Does anyone have sample code for using svydesign function in R?

In the “survey” vignette for R, it shows that you’re supposed to enter ID, weights, data set name, and fpc. In the example it shows the following:

dclus1 <- svydesign(id = ~dnum, weights = ~pw, data = apiclus1, fpc = ~fpc)

FPC is supposed to be the population size, but I do not have this variable in my dataset. What variables should I be using for id and fpc? The variables in my dataset are: year, datanum, serial, HHWT, STATEFIP, GQ, PERNUM, PERWT, AGE, HISPAN, HISPAND, RACAMIND, RACASIAN, RACBLK, RACPACIS, RACWHT, RACOTHER, POVERTY.

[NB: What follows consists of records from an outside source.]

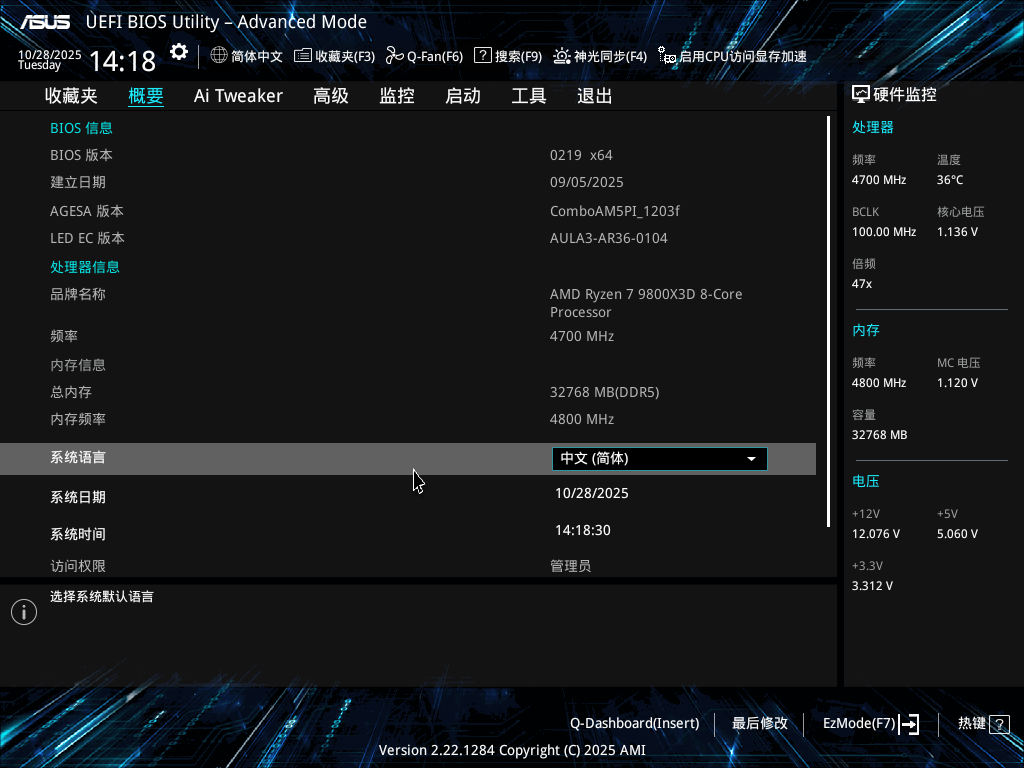This screenshot has width=1024, height=768.
Task: Open Q-Dashboard from the bottom bar
Action: pyautogui.click(x=634, y=723)
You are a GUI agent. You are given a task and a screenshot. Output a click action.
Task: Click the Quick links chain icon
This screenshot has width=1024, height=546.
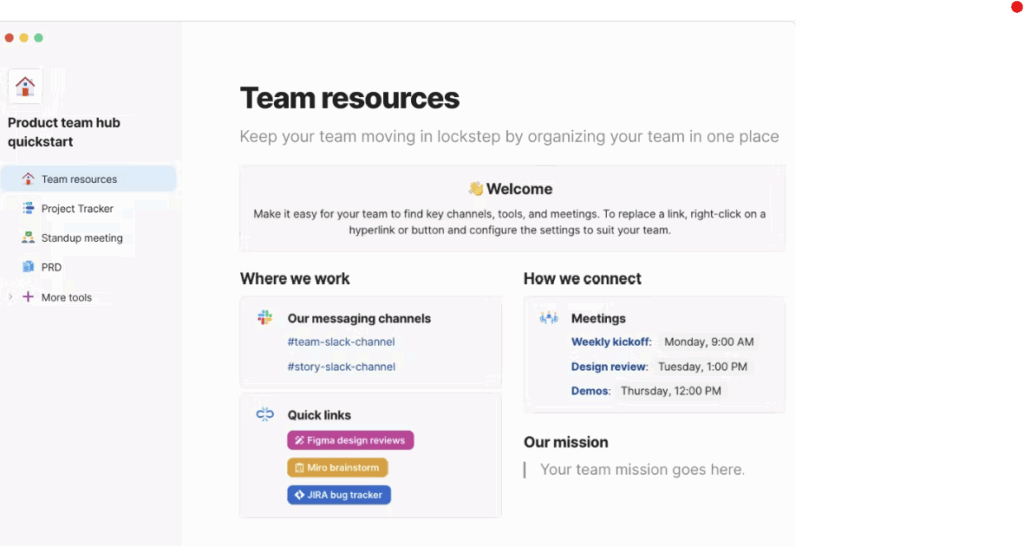coord(265,414)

Does anyone have sample R code for weighting IPUMS USA data? I would like to get estimates and standard errors.

*** Edited on 8/2/21 to fix an error in the code.

Hi there,

The fpc argument is not required, so you can leave it empty. (The FPC argument can give extra precision when you know that the sample design has sampled a significant portion of a particular group. This isn’t the case for IPUMS USA, so the estimates would be indistinguishable with or without the FPC and the data doesn’t have the necessary information to use it. See the help for svydesign or Thomas Lumley’s book “Complex Surveys: A guide to Analysis Using R” for more details.)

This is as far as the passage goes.